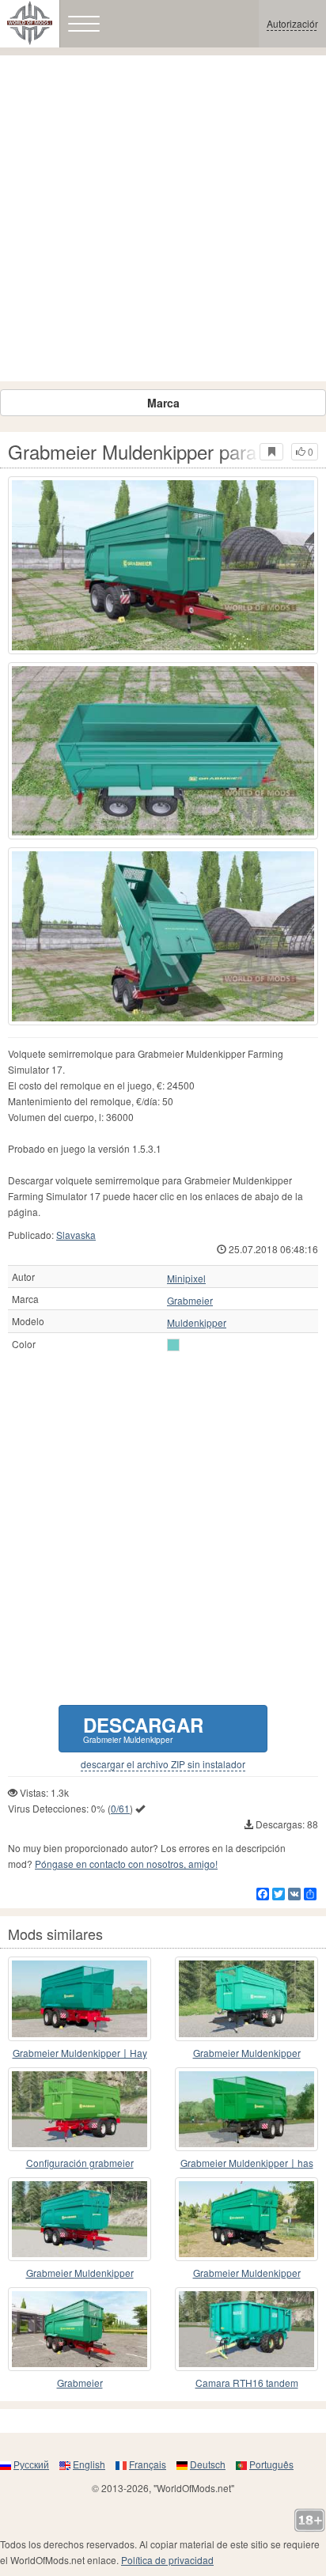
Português (271, 2464)
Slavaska (76, 1234)
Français (147, 2464)
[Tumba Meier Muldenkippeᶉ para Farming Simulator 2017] (79, 2219)
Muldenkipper (196, 1323)
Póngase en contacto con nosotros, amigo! (126, 1863)
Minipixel (186, 1278)
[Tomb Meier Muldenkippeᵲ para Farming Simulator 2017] (246, 1998)
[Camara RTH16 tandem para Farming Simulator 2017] (246, 2329)
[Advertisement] (163, 218)
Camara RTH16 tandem (246, 2382)
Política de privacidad (167, 2560)
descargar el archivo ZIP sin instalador (163, 1764)
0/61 (120, 1808)
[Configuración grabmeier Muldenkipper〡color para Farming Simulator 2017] (79, 2109)
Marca (163, 403)
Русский (31, 2464)
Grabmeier (190, 1301)
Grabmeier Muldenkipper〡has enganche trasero (246, 2163)
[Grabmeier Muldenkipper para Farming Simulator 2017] (163, 565)
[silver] (173, 1345)
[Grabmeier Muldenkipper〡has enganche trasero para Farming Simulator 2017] (246, 2109)
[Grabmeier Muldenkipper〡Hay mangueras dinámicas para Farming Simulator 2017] (79, 1998)
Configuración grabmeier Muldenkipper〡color (80, 2163)
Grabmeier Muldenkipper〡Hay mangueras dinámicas (80, 2053)
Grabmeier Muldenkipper (247, 2052)
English (89, 2464)
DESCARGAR (143, 1728)
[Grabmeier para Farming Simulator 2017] (79, 2329)
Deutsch (208, 2464)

══════════════════════════════

Where does the string "Farming" appear in the records above? Return every line that holds it.

## YOUR SOLUTION
[Tumba Meier Muldenkippeᶉ para Farming Simulator 2017] (79, 2219)
[Tomb Meier Muldenkippeᵲ para Farming Simulator 2017] (246, 1998)
[Camara RTH16 tandem para Farming Simulator 2017] (246, 2329)
[Configuración grabmeier Muldenkipper〡color para Farming Simulator 2017] (79, 2109)
[Grabmeier Muldenkipper para Farming Simulator 2017] (163, 565)
[Grabmeier Muldenkipper〡has enganche trasero para Farming Simulator 2017] (246, 2109)
[Grabmeier Muldenkipper〡Hay mangueras dinámicas para Farming Simulator 2017] (79, 1998)
[Grabmeier para Farming Simulator 2017] (79, 2329)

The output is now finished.